-- Start of Passage provided --

= Theodore Stephen Tearne =

Theodore Stephen Tearne (15 December 1857 - 2 February 1926) was an Irish-born organist and composer, who worked in England and Australia.

==Life==
He was born in Dublin on 15 December 1857, the son of Theodore Sheldon Tearne and Macdonald Stephen.

Tearne graduated Mus Bac in 1880 from Oxford University, attending New College, where he matriculated 5 February 1877. He was a pupil of Samuel Sebastian Wesley at Gloucester Cathedral, and then Sir George Elvey at St. George's Chapel, Windsor.

He was on the board of examiners for the London College of Music, and for the Society of Science, London, and is one of the representatives of the Royal Academy of Music and of Trinity College London.

-- End of Passage provided --
-- Start of Recorded data --

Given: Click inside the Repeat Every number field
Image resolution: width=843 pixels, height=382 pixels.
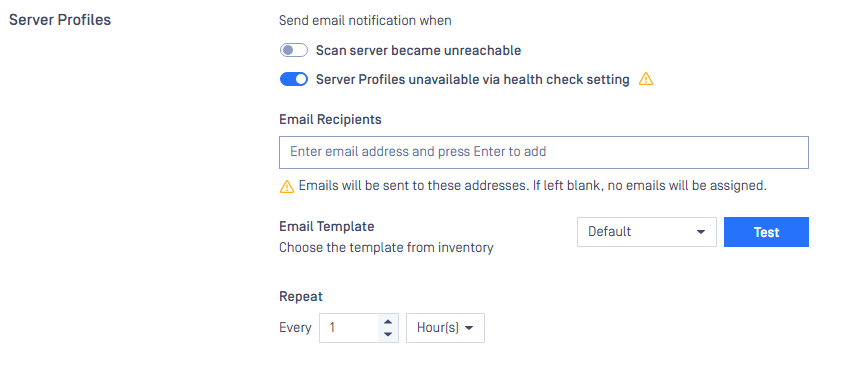Looking at the screenshot, I should pyautogui.click(x=352, y=328).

-- End of Recorded data --

Task list =>
[1] Output the passage from the Theodore Stephen Tearne biography starting at "Theodore Stephen Tearne (15" and ending at "and Macdonald Stephen.".
[2] Pick up the biography of the organist Theodore Stephen Tearne after its last sentence and keep writing it.

Per-task outputs =>
[1]
Theodore Stephen Tearne (15 December 1857 - 2 February 1926) was an Irish-born organist and composer, who worked in England and Australia.

==Life==
He was born in Dublin on 15 December 1857, the son of Theodore Sheldon Tearne and Macdonald Stephen.

[2]
He married Mary Maud Lee in St. James' Church, Westley on 22 January 1891 They had the following children
- Donna Mary Tearne (1892-1971)
- Theodora Maud Tearne (1897-1970)
- Joyce Debenham Tearne (1899-1991)

Theodore Stephen Tearne died in Sydney, New South Wales, Australia on 2 February 1926. He is buried at Manly Cemetery.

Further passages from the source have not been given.